Repórter: Acho que combina muito, especialmente com a proliferação de tantos streamings. Com tantas séries em tantos serviços diferentes, acho que os próprios streamings perderam um pouco do significado cultural para o público. Não dá pra distinguir o que significa ser uma série de muitas dessas plataformas, já que elas produzem tudo o que podem esperando encontrar um sucesso. Acho que a HBO é a exceção. HBO, pra mim, significa um certo nível de qualidade. E isso faz ainda mais sentido se você considerar a programação clássica da HBO.

Jacob Tierney: Concordo. A HBO era sem pudor. Eu lembro de “Real Sex”. Eu cresci assistindo aquilo.

Eu não vejo uma série como essa desde “Queer as Folk”. Isso estava no “quadro de ideias”?

Jacob Tierney: Não, pra ser bem honesto. Eu amava a versão britânica de Queer as Folk quando era adolescente.

Resumo

Quando ouvi as pessoas fazendo essa comparação com Heated Rivalry, fez sentido, porque ambas são séries muito voltadas para o sexo. Mas acho que Queer as Folk estava tentando ser algo profundamente conectado ao tempo e lugar contemporâneos — o que eu adorava. Mas a nossa é um romance Harlequin. Não somos um documentário cru; somos fantasia escapista. Eles são estrelas esportivas gigantes e bem-sucedidas. Não são “os caras do bar”. Mas o que Queer as Folk fez nos anos 90 foi gigantesco. Foi um terremoto. Eu, gay de 15 anos, pensava: “Não acredito que posso assistir isso!” Então, se conseguirmos replicar um pouco daquele entusiasmo, fico absolutamente feliz.

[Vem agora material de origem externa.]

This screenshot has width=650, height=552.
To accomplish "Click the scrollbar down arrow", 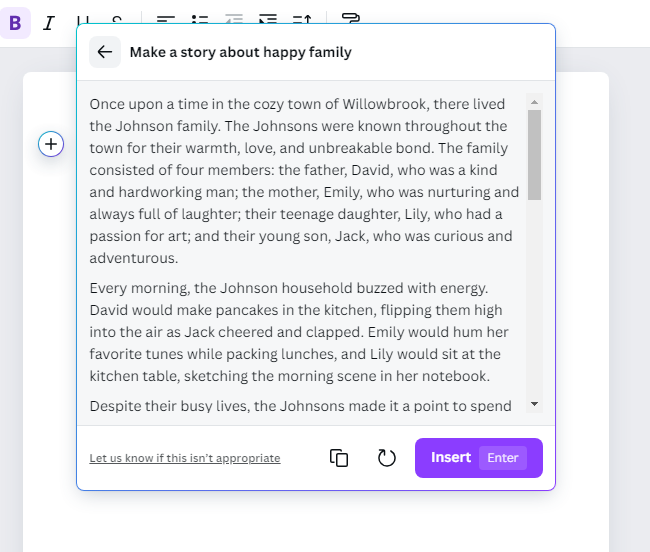I will pyautogui.click(x=534, y=403).
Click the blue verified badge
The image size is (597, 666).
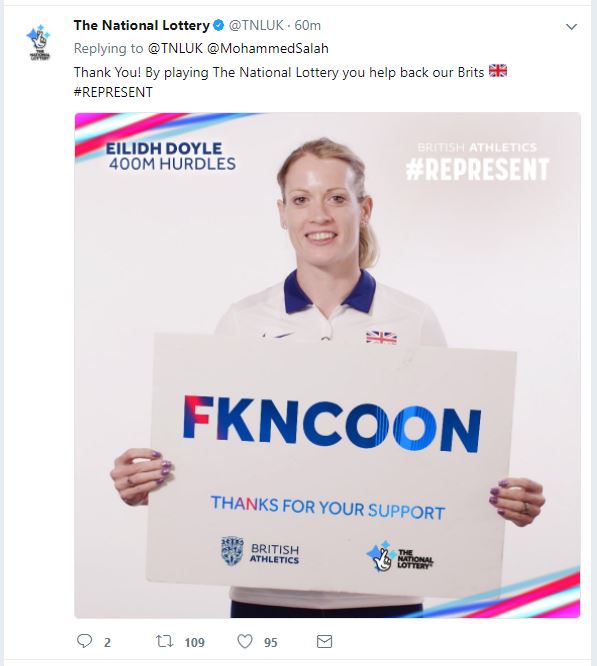(218, 26)
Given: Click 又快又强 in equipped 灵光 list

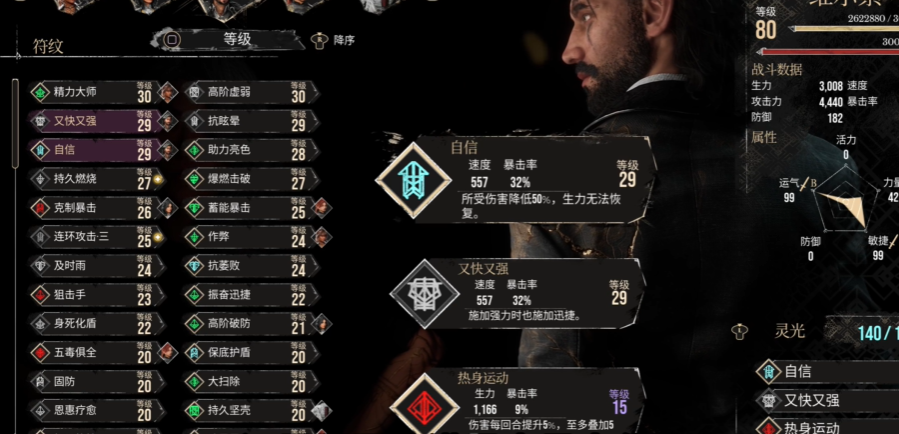Looking at the screenshot, I should coord(827,400).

Repórter: A série deixa clara sua natureza explícita logo no começo. Eu entrei achando que seria um clássico ‘será que vai rolar?’ e descobri, com quinze minutos, que sim — vai rolar! E muito. Por que foi importante pra você colocar a primeira cena de sexo tão cedo, em vez de fazer o público esperar mais?

Jacob Tierney: Você não estaria adaptando esse livro se não fizer isso. Esses são personagens que estão conhecendo um ao outro e entendendo o relacionamento deles transando. É assim que eles se compreendem. É assim que eles expressam suas dinâmicas. É o único momento — especialmente nos dois primeiros episódios — em que eles não estão mentindo um pro outro, não estão fazendo aquele teatro barulhento de garotos bobos tipo “vai se foder”, “vai você”. É quando eles ficam vulneráveis um com o outro. É quando ficam reais.

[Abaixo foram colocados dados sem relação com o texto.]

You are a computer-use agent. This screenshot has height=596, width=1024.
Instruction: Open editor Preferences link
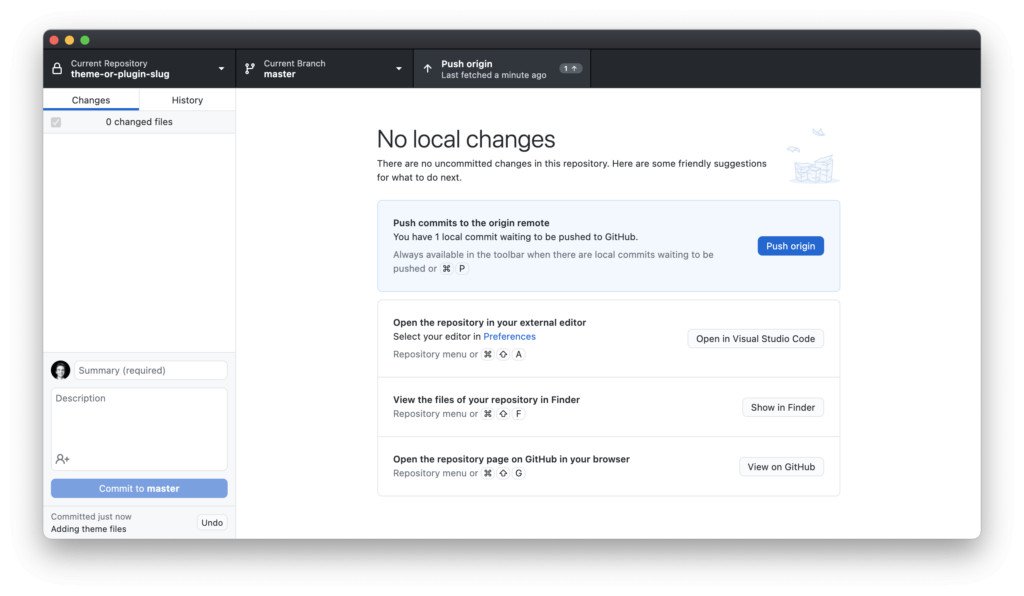pyautogui.click(x=510, y=336)
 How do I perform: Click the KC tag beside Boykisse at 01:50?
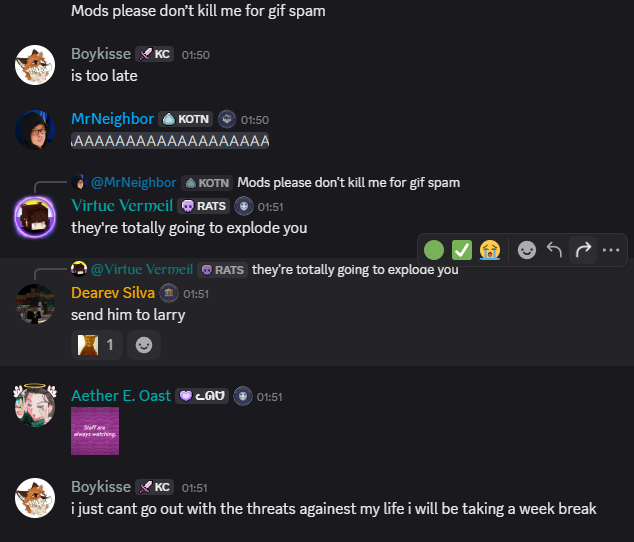pyautogui.click(x=154, y=54)
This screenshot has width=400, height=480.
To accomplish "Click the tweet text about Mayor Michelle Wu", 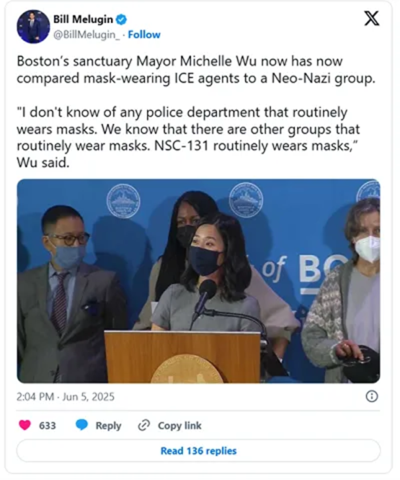I will pos(196,70).
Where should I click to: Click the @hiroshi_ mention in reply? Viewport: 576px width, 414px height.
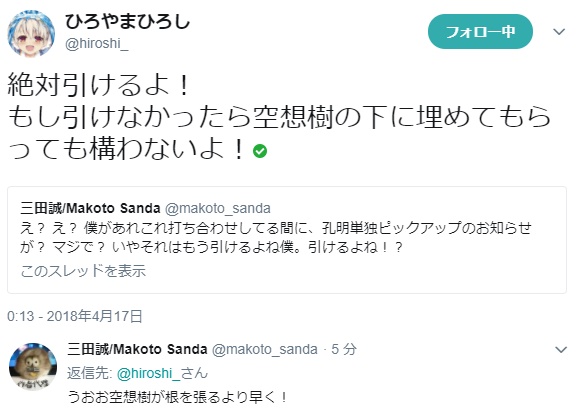click(x=148, y=373)
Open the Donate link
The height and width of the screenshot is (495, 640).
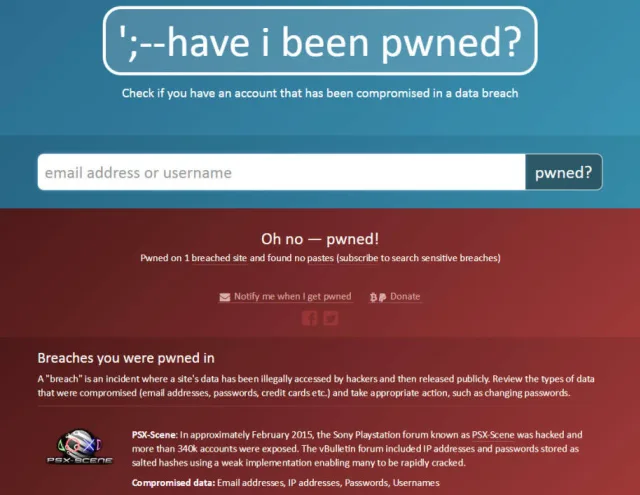[x=405, y=297]
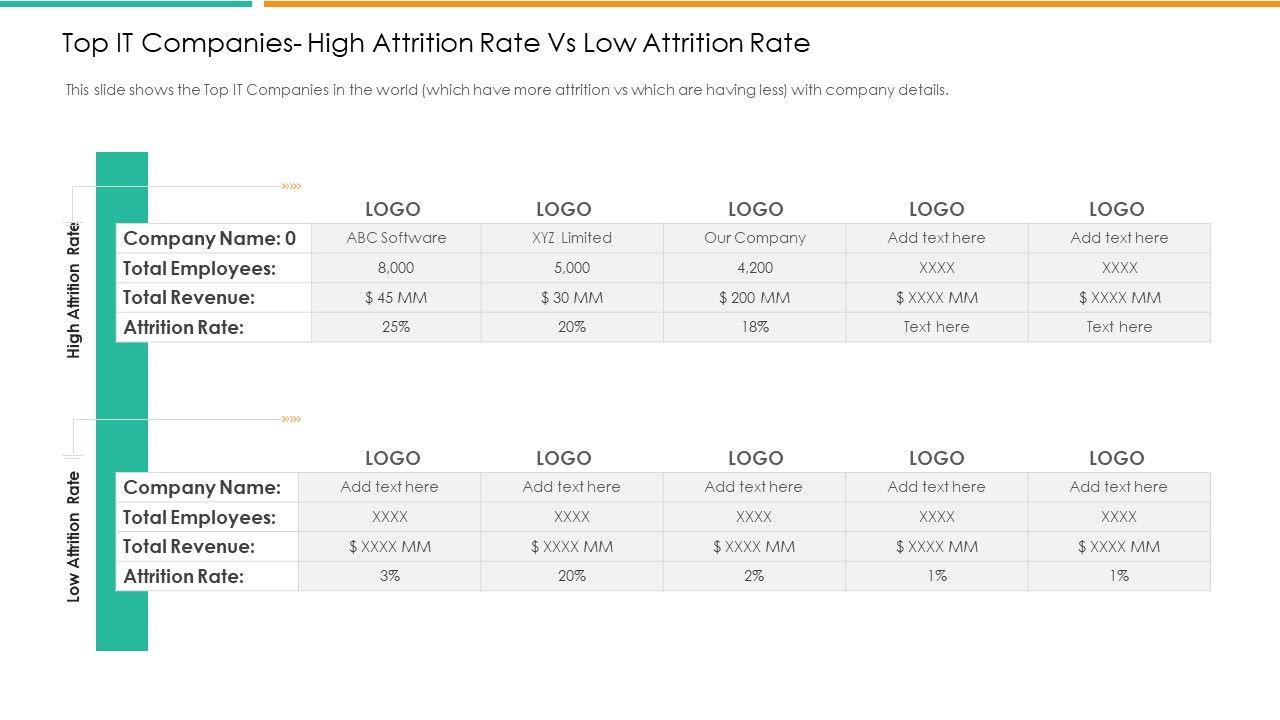Select the LOGO placeholder above ABC Software
This screenshot has width=1280, height=720.
[392, 209]
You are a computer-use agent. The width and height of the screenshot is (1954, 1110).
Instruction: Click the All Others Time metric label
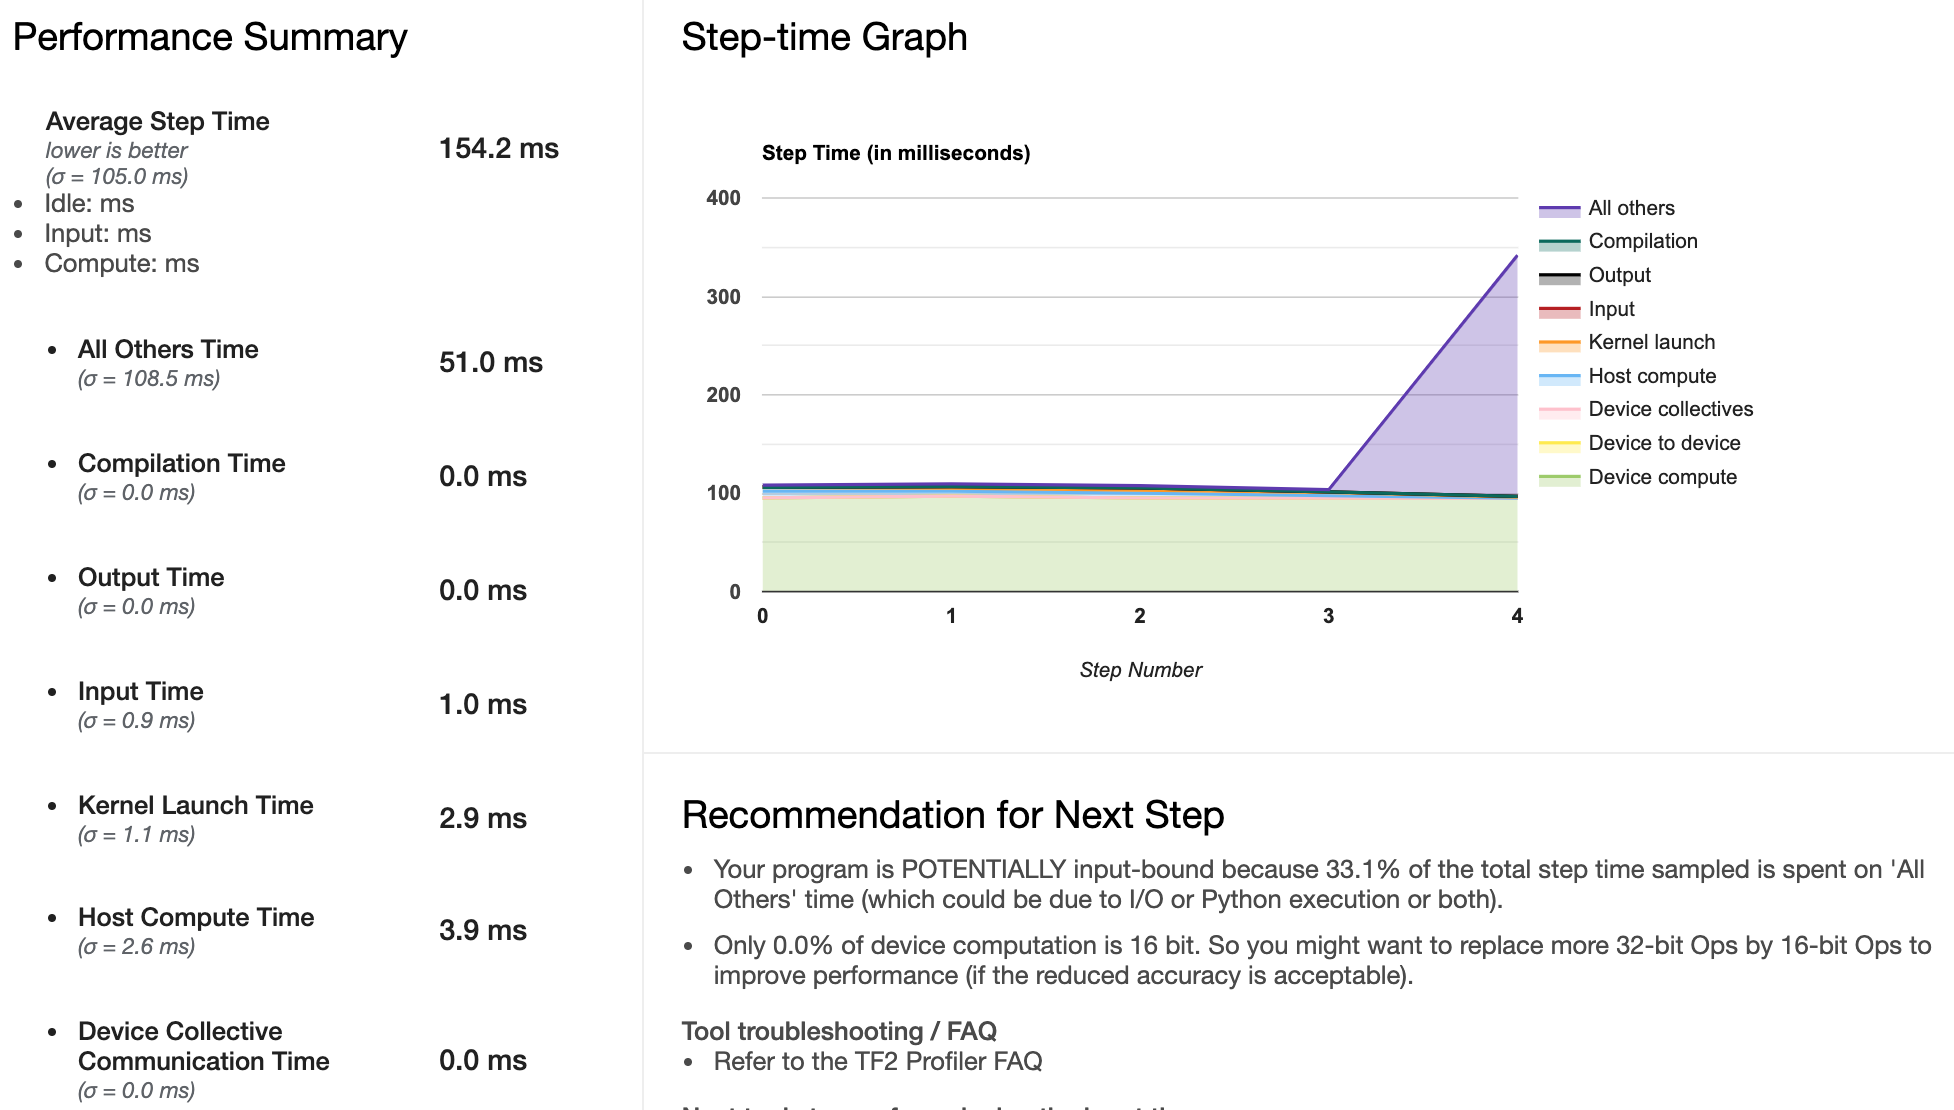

E outra coisa que era importante pra mim é: por que não deveríamos ter sexo gostoso, quente e bem feito para pessoas gays na TV? Sexo que a gente sabe que não vai terminar em tragédia, AIDS ou punição.

Resumo

A gente costuma ser punido quando há sexo em tramas queer. Então acho que você está, curiosamente, em um espaço seguro, acolhedor, observando pessoas transarem. E eu estou muito feliz que o público esteja tão animado com todas as vezes em que o Ilya verifica o consentimento do Shane. Eu fiz isso de forma muito consciente, mas também porque deixa mais sexy. É por isso que está lá. Ele é um ativo muito bom.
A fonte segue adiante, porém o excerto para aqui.